> _EXERCISE_: Lay out the part of the listing below that opens with the line containing "You are a computer-use" and closes with the line containing "Instruction: Open the" as a numbered list, omitting any blank lines.

##### SUPPLIED RECORDS #####

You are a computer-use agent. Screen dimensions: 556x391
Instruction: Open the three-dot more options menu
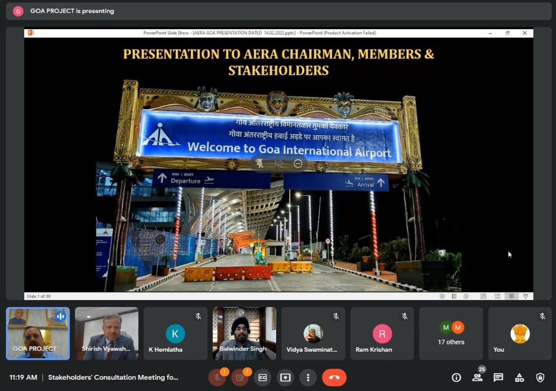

#####
##### SUPPLIED RECORDS #####

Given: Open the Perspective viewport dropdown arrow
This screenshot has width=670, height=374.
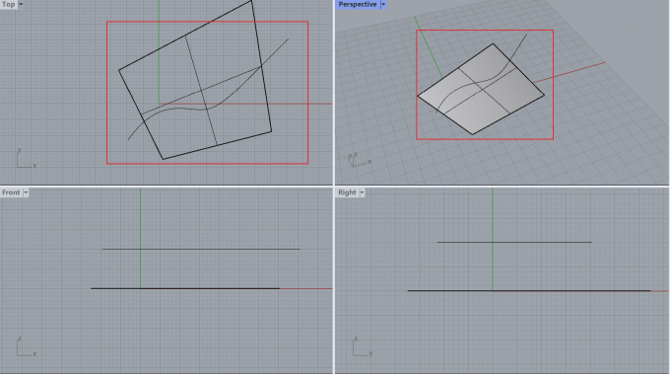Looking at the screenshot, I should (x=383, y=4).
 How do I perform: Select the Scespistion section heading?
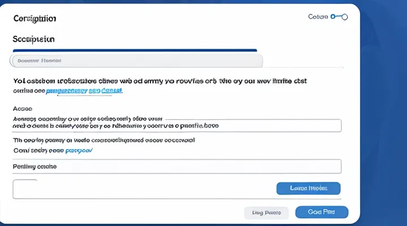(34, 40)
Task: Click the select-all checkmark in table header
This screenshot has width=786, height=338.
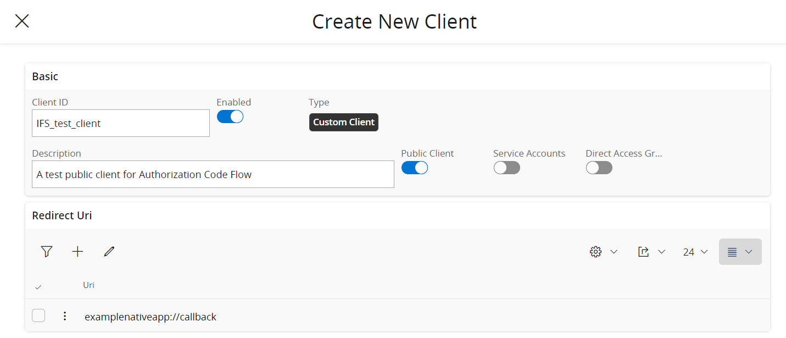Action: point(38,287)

#####
##### SUPPLIED RECORDS #####

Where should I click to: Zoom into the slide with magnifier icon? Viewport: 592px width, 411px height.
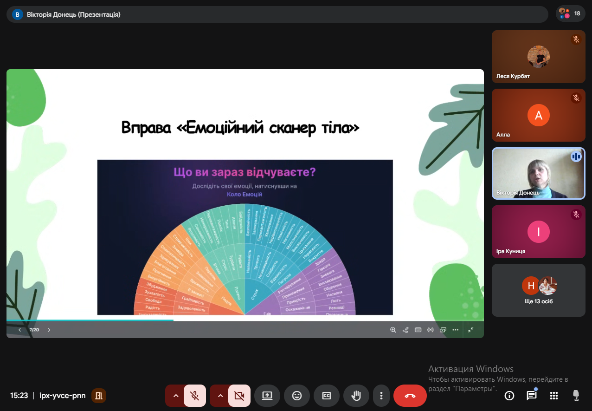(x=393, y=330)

#####

> _REPLY TO THE EXERCISE_:
1. You are a computer-use agent. Screen dimensions: 556x391
2. Instruction: Open the three-dot more options menu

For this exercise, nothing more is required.